Он коснулся щекой ее согнутой коленки и ощутил такую шершавую, исцарапанную кожу над сползшим коротким грубым чулком, что сердце сжалось от жалости, и тут, поцеловав коленку с внутренней стороны, поразился беззащитной ее шелковистой, нежно пульсирующей теплоте.
«Правда, значит, правда», — в эту минуту подумала она.
— А что это ты говорила: болтик? Гайки?
Она потянулась, достала из-под головы и положила ему в руки тяжелый увесистый болт, действительно с двумя гайками.
В небе стало совсем черно, колокол по-прежнему отзванивал часы и получасы, и ему отвечали издалека другие, рассвет и конец этой ночи должен был быть близко, но светлее почему-то не делалось.
— Чего же теперь плакать? — с удивлением, спрашивал он, мягко отнимая ее руки от лица.
Она плакала беззвучно, только лицо стало мокрое.
— Да ничего… ничего… Вдруг маму стало жалко!.. Как я смела? Ей письмо не отдать?.. Ну, нас с отцом бросила, да, А у меня-то… что за право ее судить? Кто мне-то дал… чтобы приговоры… другим… просто это одна подлая злоба… Злоба во мне кипела… Пускай она обманула. Ну, пускай она бы даже вернулась, может, они и побыли бы вместе немного… Им обоим на свете и жить-то так немножко оставалось… А я все решила за них…
— Ты тут ничего не путаешь? Может, его и не убили, твоего отца… и ее…
— Не путаю, что ты? Погиб. А она около меня, рядом умерла. Мама.
— Ты ведь и про меня что-то говорила тоже…
— Это не про тебя. Что ты? Разве я с тобой могу спутать… Что ты? — Она, улыбаясь, гладила его по лицу долгим, ощупывающим движением.
Всю ночь собиравшийся дождь разом грянул по крышам. Несколько раз казалось, что он начинает утихать, как будто уходит в сторону, но тут же снова возвращался, вовсю гремел по железу, плескался потоками, стекая на улицу. Только перед самым рассветом он утих совсем, и пропитанный влагой воздух наполнился терпким запахом молодой свежей зелени и разноголосым успокоительным шумом воды, сбегавшей по каменным канавкам, вдоль тротуаров, по множеству больших и маленьких желобов старых домов чужого старого города.
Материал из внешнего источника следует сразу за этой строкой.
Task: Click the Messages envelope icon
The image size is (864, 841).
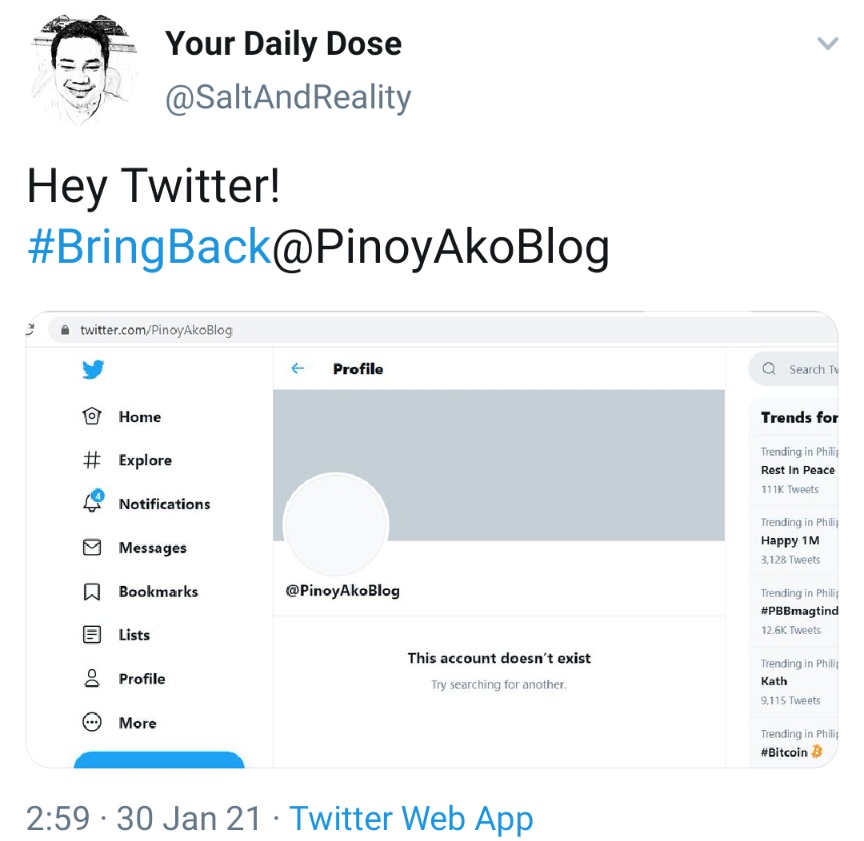Action: point(92,547)
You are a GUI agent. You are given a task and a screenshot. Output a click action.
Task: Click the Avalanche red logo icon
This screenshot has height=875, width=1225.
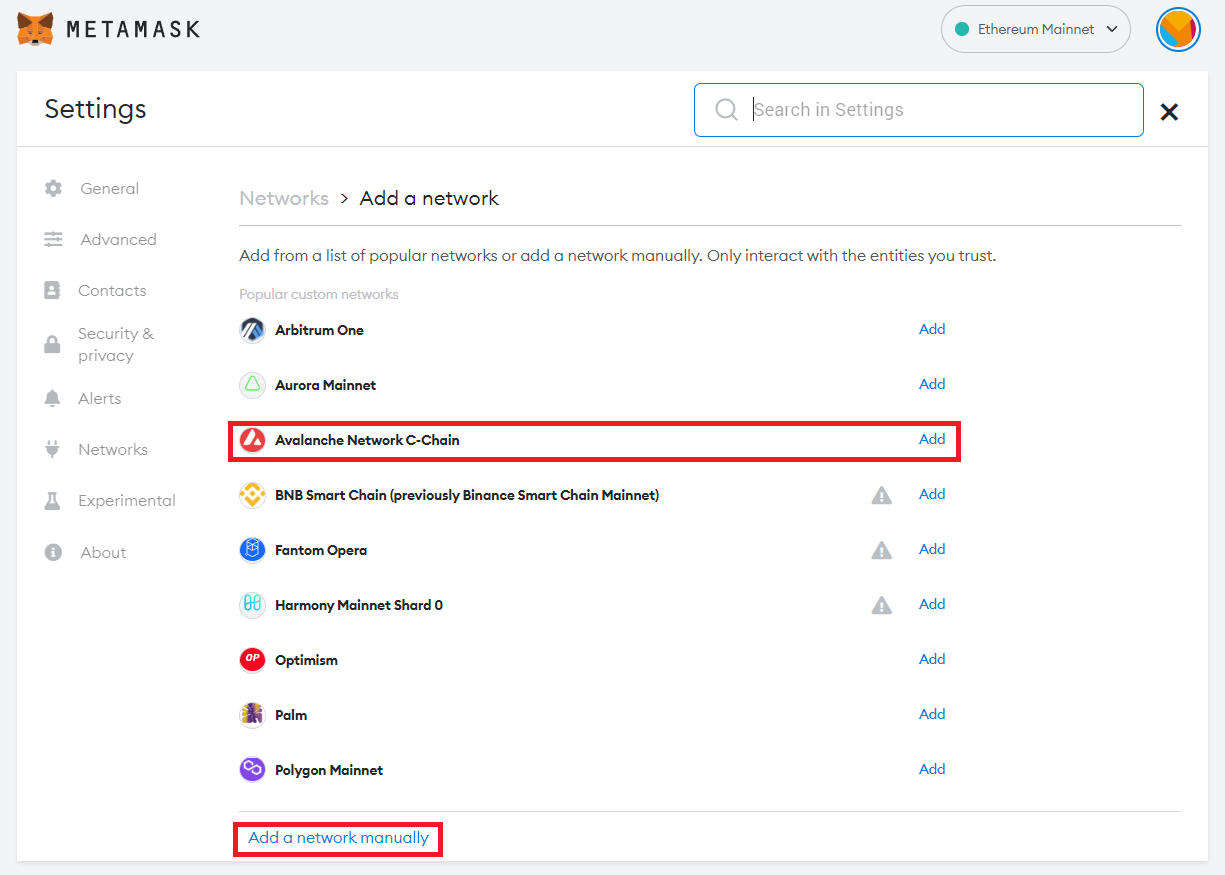coord(252,440)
Оба промокли до нитки, лежа прижавшись друг к другу. Как только чуть начало светлеть, он вдруг поднял голову и увидел, что лежат они и вправду на совсем открытой площадке. Только самые углы ее были едва-едва прикрыты жидкой травкой и уцелевшими обломками бывшей ограды разбитого балкона-фонаря.
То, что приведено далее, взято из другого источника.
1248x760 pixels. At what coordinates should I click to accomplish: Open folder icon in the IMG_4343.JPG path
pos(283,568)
Дрожа от сырого холода, они попрощались холодными губами, и он отполз и прижался к другому углу. Оба стали смотреть, жадно разглядывая друг друга, помня все время, что скоро кругом совсем посветлеет и недолго им придется ждать, пока их не заметит дежурный наблюдатель с колокольной вышки, а то просто кто-нибудь из окна верхнего этажа какого-нибудь дома.